Auteur(s) : Laura Fric, Kevin O’Brien, Robert Carson

4 février 2014

Dans l'affaire Green c. CIBC, publiée le 3 février 2014, un banc de cinq juges de la Cour d’appel de l’Ontario spécialement convoqué à cet effet a abordé des questions importantes sur les recours collectifs en valeurs mobilières au Canada.

La Cour a indiqué que sa décision antérieure dans l'affaire Sharma c. Timminco était incorrecte et a, dans les faits, prolongé le délai de prescription pour les recours statutaires fondés sur la présentation inexacte des faits en matière de valeurs mobilières alléguée dans des recours collectifs. La Cour a aussi pris en considération le caractère certifiable des recours fondés sur la présentation inexacte des faits en common law et le critère relatif au bien-fondé dans le cadre de l'obtention d'une autorisation d’intenter une poursuite en vertu de la partie XXIII.1 de la Loi sur les valeurs mobilières de l'Ontario.

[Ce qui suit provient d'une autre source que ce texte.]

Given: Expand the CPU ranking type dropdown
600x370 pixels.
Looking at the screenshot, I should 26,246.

Le délai de prescription en vertu de la Loi sur les valeurs mobilières

La partie XXIII.1 de la Loi sur les valeurs mobilières établit une cause d'action statutaire en cas de présentation inexacte des faits ayant une incidence sur le prix des titres de l'émetteur sur le marché secondaire.

Dans sa décision de 2012 dans l'affaire Timminco, la Cour d'appel a indiqué que le délai de prescription en vertu de la partie XXIII.1 exige qu'un demandeur obtienne l'autorisation de poursuivre dans un délai de trois ans de la date à laquelle la présentation inexacte des faits alléguée a eu lieu, sinon, autrement la poursuite serait prescrite.1 La Cour suprême du Canada a refusé d'accorder l'autorisation d'en appeler de cette décision.2

Dans l'affaire Green c. CIBC, la Cour d'appel a rejeté l'interprétation qu'elle avait appliquée dans l'affaire Timminco.  La Cour a plutôt indiqué que le délai de prescription pour les recours collectifs sera suspendu une fois que le demandeur (i) invoque une cause d'action fondée sur  l'article 138.3 de la Loi sur les valeurs mobilières, et (ii) invoque l'intention de demander l’autorisation de poursuivre.

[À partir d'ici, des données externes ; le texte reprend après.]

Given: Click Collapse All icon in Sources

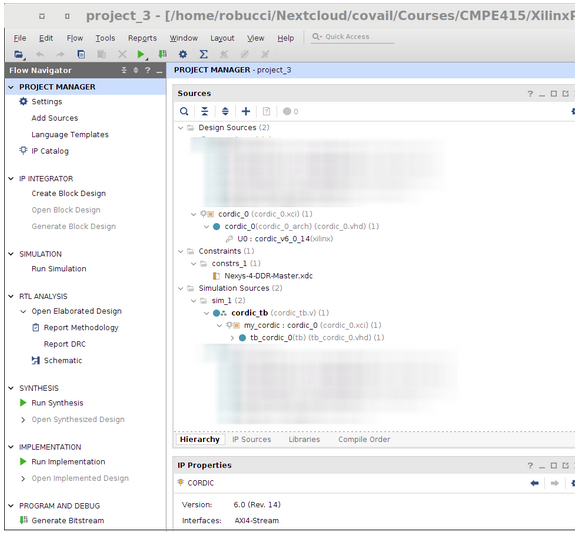Looking at the screenshot, I should point(205,112).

La Cour a également indiqué que, dans la mesure où il y a des préoccupations quant à la présentation par les demandeurs de demandes d'autorisation de poursuivre en temps opportun, ces préoccupations peuvent être réglées par les parties et les juges des recours collectifs, vraisemblablement au moyen de la gestion des causes.

Certification des recours fondés sur la présentation inexacte des faits en common law

La Cour d'appel a également examiné des questions importantes au sujet des recours en vertu de la common law dans un appel d’une décision du tribunal inférieur rendue par le juge Strathy (qui a depuis été nommé juge à la Cour d'appel) dans Green c. CIBC.3  Les recours en vertu de la common law peuvent être pertinents puisque, contrairement aux recours statutaires fondés sur la présentation inexacte des faits en valeurs mobilières, ils ne comportent pas de limites prescrites quant aux dommages.

La Cour d'appel a maintenu la décision du juge Strathy selon laquelle ni la « doctrine des fraudes relatives au cours du marché » ni « l'hypothèse de l'efficience du marché des capitaux » ne peuvent se substituer à la nécessité de prouver, sur une base individuelle, le fait qu'on se soit fié à  la présentation inexacte des faits dans les recours en common law.  La Cour a par conséquent confirmé que la question de la foi accordée à la présentation inexacte des faits ne pouvait être certifiée comme étant une question commune.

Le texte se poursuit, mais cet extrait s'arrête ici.